AUGUSTA — An Oakland woman spent last Wednesday night in jail after refusing to testify in the trial of her husband, who was charged with domestic violence assault and ultimately convicted.

It was the second time in about eight months that a woman named as a victim of domestic violence in Kennebec County had been jailed in connection with a trial.

In September, Jessica Ruiz of Chelsea was arrested as a material witness at the request of District Attorney Maeghan Maloney. Prosecutors believed that she did not intend to testify.

Ruiz spent about 17 hours in jail and later testified in the trial of Robert A. Robinson Jr., who was convicted of domestic violence related to a three-day attack on her.

Last week, Sheila Kimball, 52, failed to honor a subpoena to be a witness in the trial of Richard J. Kimball, 53, of Jefferson. The prosecutor sought an arrest warrant, which was approved by Justice Donald Marden. He ordered Sheila Kimball arrested and brought to Kennebec County Superior Court.

She took the witness stand in the fleece pajamas she was wearing when police arrived at her home.

She took the oath to testify truthfully, gave her name, then remained silent, refusing to answer questions.

Maloney said jurors could see that Sheila Kimball “refused to honor the judge’s directions and refused to answer questions.”

Marden found her in contempt of court and ordered her jailed for 24 hours. She was released from the Kennebec County jail early Thursday afternoon. Under Maine statute, Kimball could have been jailed for as long as 30 days and/or fined as much as $5,000.

Lisa Whittier, the attorney who represented Sheila Kimball at the request of the judge, said Kimball was held in summary contempt because her conduct, which was disruptive to the trial, was committed in the presence of the court.

Maloney said, “Because domestic violence is so complicated and there’s so much going on for victims, I made the decision that we would take no position on whether she would be held in contempt, and I’m not charging her with failure to honor the subpoena.”

Maloney said she wants to speak with people who work with victims of domestic violence “who understand the emotional conflict felt by victims confronting their abuser.” She said that will help her formulate best practices to deal with domestic violence cases

“Is this the right way we should be prosecuting domestic violence?” she said. “I am insisting that victims come to trial, but not prosecuting them for not coming. The reason is, the prosecution is not just for her but for the community. … I cannot leave it in her hands whether or not we prosecute.”

Margo Batsie, program coordinator for the Maine Coalition to End Domestic Violence, echoed that sentiment.

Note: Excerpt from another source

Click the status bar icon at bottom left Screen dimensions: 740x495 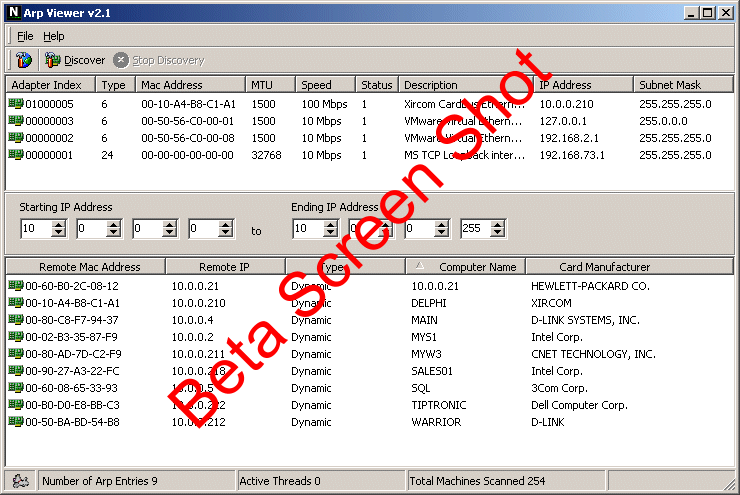tap(18, 481)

“We really walk a fine line between advocating for the victim and really ensuring community safety,” Batsie said. “We do want batterers to be held accountable for their actions. That’s the way for a safer community; that’s the best for everyone.”

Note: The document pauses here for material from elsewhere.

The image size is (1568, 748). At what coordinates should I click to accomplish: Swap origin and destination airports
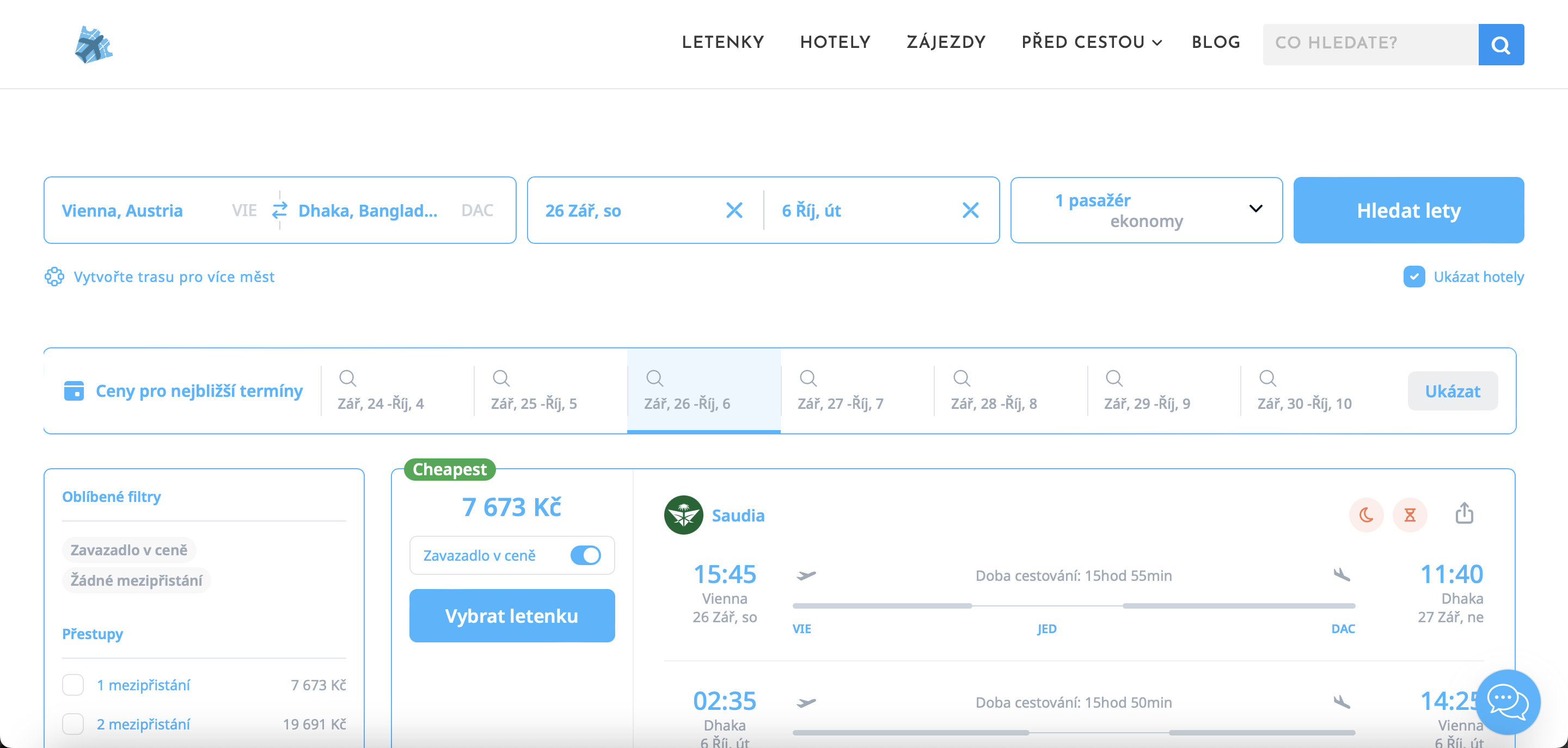coord(279,210)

Batsie said there has been an increase in cases across the country in which prosecutors have gathered so much evidence that they haven’t had to rely on victims’ testimony.

“It is a shift in practice and … allows a victim to cooperate with the prosecution and not necessarily face the abuser in court,” she said.

The complaint against Richard Kimball said the domestic violence assault occurred Sept. 15 in Oakland.

He was sentenced Monday to nine months in jail, with all but 44 days suspended, and two years’ probation. He started probation immediately because he had been held on the charge for about 45 days.

Conditions of probation require him to attend a certified batterers’ intervention program and domestic violence court. He is not permitted to have contact with his wife until he has completed several counseling sessions and she gives her consent.

“We are considering possibly appealing,” said Kimball’s attorney, Darrick Banda. “The only substantive evidence of a crime came from two sources: a 911 tape, which was admitted, and a hearsay statement to a first responder/paramedic.”

Banda said the basis for an appeal involves the Sixth Amendment, which gives a defendant the right “to be confronted with the witnesses against him.”